君無心聞言,皺眉,“誰要參加那種無聊的比賽,不去不去。”他甩開沐緋煙的手,作勢就要往內殿走,然而一抬眼便看到了那雪色的身影,他麵上瞬間露出一絲欣喜之色,“姐……”然而又想到前幾日在大殿上,姐姐訓斥他的話,他想要跟別人一樣對她行禮喚她太子妃,可是他卻是怎麼也開不了口。
“容容,你醒了啊。”沐緋煙跑過來,親昵的挽著容淺的胳膊,笑著說道。
容淺看了沐緋煙一眼,眼底微微一閃,點了點頭,轉而看著君無心,皺眉說道:“祁王那邊準備了什麼比賽?”
“沒有……”君無心想也不想的說道,可是他卻忽略了,旁邊還有一個人。
“是啊,我哥哥今天讓整個赤鳳營的人比試,誰得了第一名就能跟在他身邊,而且升為副將。”沐緋煙笑著說道,“我正準備讓無心去參加呢。”
君無心聞言,狠狠的瞪了沐緋煙一眼,她能不能不要多嘴,然而觸及到容淺的目光,他瞬間低下了頭。

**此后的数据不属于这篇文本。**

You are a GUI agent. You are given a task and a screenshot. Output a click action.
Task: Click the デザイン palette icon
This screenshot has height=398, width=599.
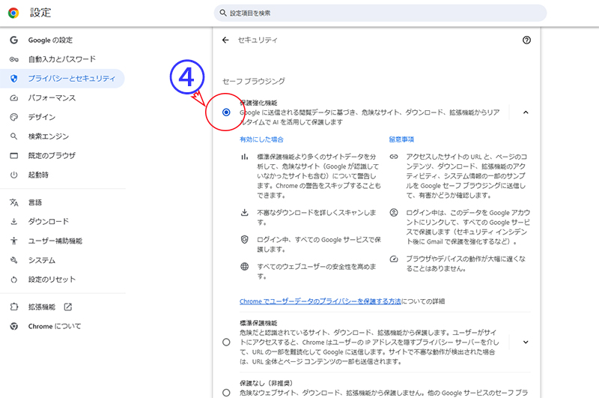(x=13, y=117)
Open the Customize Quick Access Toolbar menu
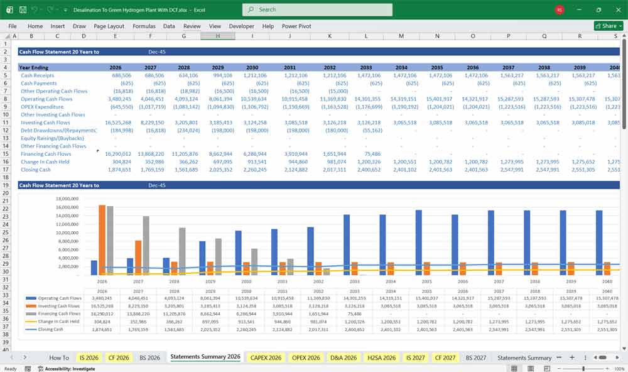Screen dimensions: 628x372 pyautogui.click(x=65, y=9)
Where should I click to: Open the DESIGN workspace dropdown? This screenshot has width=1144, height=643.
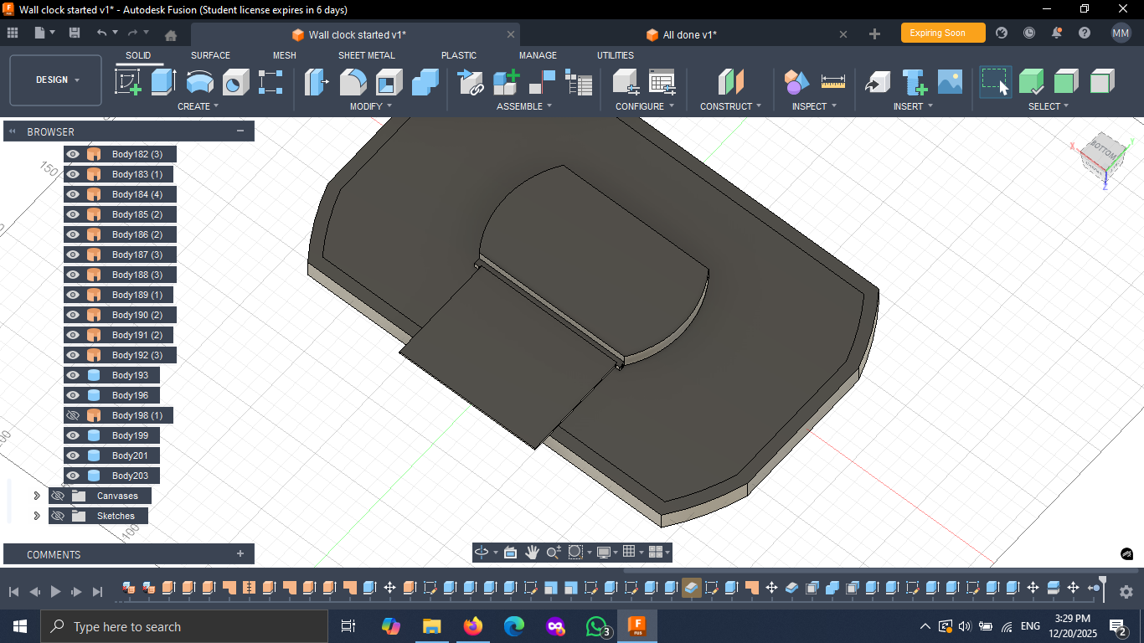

“你也算是赤鳳營的人,既是有比試,你就去吧。”容淺看著君無心,神色依舊冷清,“我讓你跟在祁王身邊,是因為他是不輸給你師傅的人,赤鳳營在他手上才能得到延續。你是你師傅的弟子,本來這赤鳳營你來繼承更加名正言順,可是你覺得你現在哪裏能夠擔得起一軍主帥?”
君無心低著頭,臉上頗有幾分不甘願,可是又不說話。
看著君無心那似有些委屈的樣子,容淺眉目忽的一沉,厲聲說道:“有什麼不滿就直接說出來,掖著藏著做什麼?你平日你在南無憂、雲水月他們麵前不是很會說嗎?怎麼到了我麵前就是這幅謹小慎微的模樣!你師傅從前就是這樣教你的嗎?”
見容淺發怒,滿身的寒氣,沐緋煙隻覺得背上生寒,不自覺的鬆開了她,向後退了兩步,顯然也是有些害怕。
“姐姐,師傅是最好的師傅!”君無心忽然抬頭,臉上閃過一次氣憤,目光堅定的看著她。就是姐姐也不能說師傅不好!
得,這裏還有一個厲害的,這還是第一次看他如此跟容容說話了,這無心……今日膽子倒是肥了,哎,朋友一場,她總得為他說兩句吧,她轉而看著容淺,“容容,無心怎麼會對你不滿呢,他最喜歡你了,天天在我麵前說你,你就原諒他吧。”
容淺不為所動,目光直直的看著君無心,“倒是懂得尊師重道,現在祁王也是你的師傅,你怎麼就不知道尊師重道了。”